LE DÉFI DU FLUX DE MARCHANDISES

Le transport de marchandises par porte-conteneurs est une danse internationale complexe, que peuvent paralyser les mauvaises conditions météo, les grèves ou les troubles politiques. Par exemple, les grèves dans les ports de la côte ouest des États-Unis qui ont sévi pendant neuf mois en 2014 et début 2015 ont porté un coup fatal au secteur. Les rayons des magasins étaient vides, des employés licenciés et des dizaines de navires ont mouillé pendant des semaines laissant moisir les produits et les commandes non honorées. Cet arrêt de travail a forcé les affréteurs à repenser les modèles d’échanges commerciaux établis, déplaçant définitivement certains cargos des ports de la côte ouest, géographiquement plus proches et plus économiques, vers les ports de la côte du Golfe du Mexique et de la côte est.

Les conditions météo, le travail et la politique sont des variables inconnues. Ce que l’on connaît, c’est l’augmentation indéniable de la taille et de la complexité des navires, des ports et de la chaîne logistique, responsable de scénarios tout aussi vastes et complexes pour optimiser l’efficacité du système. La situation de la côte ouest américaine a convaincu de nombreux experts qu’un port de plus grande taille n’était pas la seule solution aux navires plus imposants ; l’augmentation du flux de marchandises dans des installations portuaires, moins nombreuses et plus vastes, s’est simplement répercutée sur la chaîne logistique.

« En termes de carburant et d’efficacité de transport de marchandises, les plus gros navires semblent très performants », déclare Marco Pluijm, directeur du secteur portuaire et maritime pour Bechtel, l’une des premières entreprises d’ingénierie, de construction et de gestion de projets. « Néanmoins, ils exercent une pression sur les propriétaires et les opérateurs de ports et de terminaux, qui doivent les gérer. Les trois freins majeurs [à l’efficacité] sont les capacités de traitement des ports et des terminaux, les liaisons avec l’arrière-pays et la disponibilité de moyens financiers adaptés. »

Ainsi, explique M. Pluijm, la côte est des États-Unis, où les principaux ports sont modernisés pour se préparer au nouveau canal de Panama (les nouveaux navires Panamax pourront transporter jusqu’à 12 500 EVP) qui entrera en service en 2016/2017, nécessite désormais de nouveaux investissements pour accueillir les navires de 20 000 EVP qui ont commencé à naviguer lorsque le canal de Suez élargi a ouvert ses portes en août 2015. « Tous les ports ne seront pas en mesure de faire la même chose », affirme-t-il.
===
◆ Exercice proposé A
D'après le texte sur le flux de marchandises, pendant combien de temps les grèves ont-elles touché les ports de la côte ouest des États-Unis ?
◆ Exercice proposé B
Poursuivez le texte sur le flux de marchandises à partir de sa dernière phrase.

◆ Données enregistrées
===
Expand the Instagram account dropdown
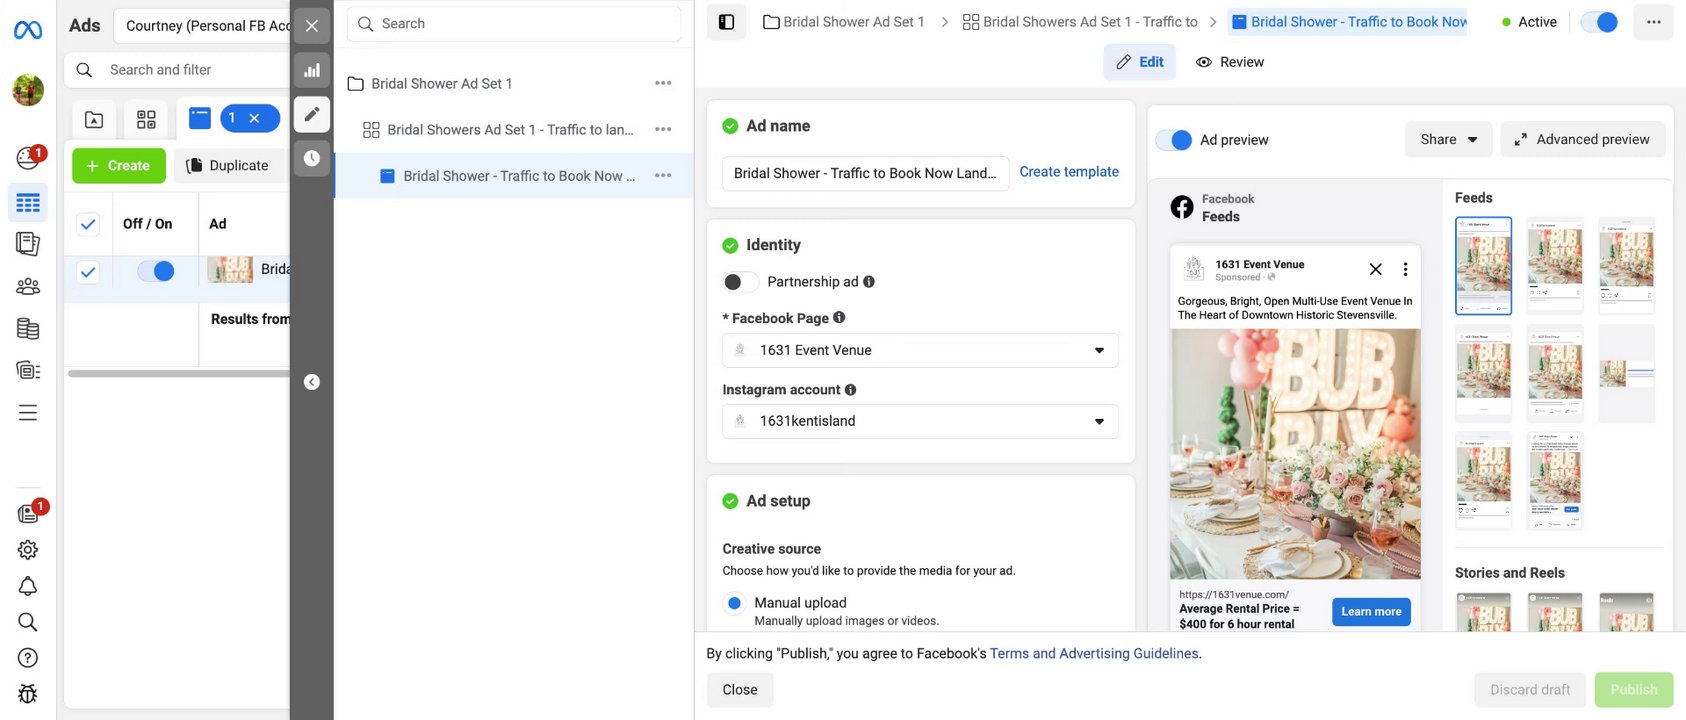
===
◆ Réponse attendue A
Neuf mois, en 2014 et début 2015.

◆ Réponse attendue B
LA SOLUTION TECHNOLOGIQUE

Selon S. Kumar, certains de ces obstacles peuvent être surmontés grâce à de meilleures informations, transmises plus rapidement. « La rapidité de diffusion des informations entre le navire et le terminal se trouve au cœur du problème », explique-t-il. « Sans support informatique, ce serait le chaos total. […] La chaîne logistique ne peut être efficace sans informations en temps réel, ce qui est possible seulement grâce aux progrès continus des technologies de l’information. »

Concernant les navires en mer, le meilleur exemple d’investissement informatique de Maersk est la classe Triple-E, explique K. Svendsen. « La flotte est de plus en plus connectée aux organisations à terre pour permettre une orientation en temps réel sur les meilleurs itinéraires, les escales dans les ports et la vitesse autorisée. Cela a permis à Maersk Line de réaliser des économies substantielles. »

Record Guiness de Cargo - Maersk (Image © Maersk Line)

À l’instar des affréteurs, les ports investissent également dans les technologies de l’information. « Nous investissons constamment dans nos systèmes opérationnels, nos procédures et nos logiciels », affirme M. Al Muallem. « Nous avons une équipe informatique solide qui développe des outils logiciels pour améliorer l’efficacité du port dans son ensemble. Décharger les conteneurs des navires ne représente que la première phase d’un processus en plusieurs étapes, du navire à l’évacuation du port. » DP a surnommé son terminal à conteneurs numéro 3 de Jebel Ali « le terminal du futur ». Le « T3 » possède 19 des grues portuaires les plus grandes et les plus modernes au monde, commandées à distance depuis une salle de contrôle sur le quai. Les grues, ainsi que des applications mobiles, un outil de transaction 100 % électronique et un système de porte automatisé ont été conçus pour améliorer la rentabilité du terminal.

À New York, l’investissement informatique le plus évident est le nouveau Terminal Information Portal System (TIPS) de Sustainable Terminal Services. Le TIPS fournit à tous les utilisateurs portuaires un accès complet en ligne aux informations centralisées sur la disponibilité des conteneurs, l’état des réservations et des nouvelles spécifiques aux terminaux. Le pouvoir réside dans la consolidation des informations.

Si de nombreux progrès ont été accomplis, il reste encore beaucoup à faire. À en croire S. Kumar, les opérateurs de ports et de terminaux peuvent apprendre à gérer les plus gros navires du monde en étudiant la façon dont les aéroports prennent en charge les gros porteurs. « Lorsque les compagnies aériennes ont commencé à exploiter l’A380 d’Airbus (pouvant transporter jusqu’à 853 passagers), l’embarquement et le débarquement des passagers ont été accélérés », explique-t-il. « Aucun délai supplémentaire n’est nécessaire pour les plus gros avions, contrairement aux porte-conteneurs. Nous avons besoin de changements de paradigme similaires dans les opérations portuaires pour faire face à l’augmentation de la taille des navires. Une automatisation accrue et une utilisation plus intensive des technologies de l’information sont nécessaires pour y parvenir. »

* Les opinions exprimées dans cet article sont propres à Shashi Kumar et n’engagent pas l’Académie de la marine marchande des États-Unis, la Maritime Administration, le département des Transports des États-Unis ou le gouvernement américain.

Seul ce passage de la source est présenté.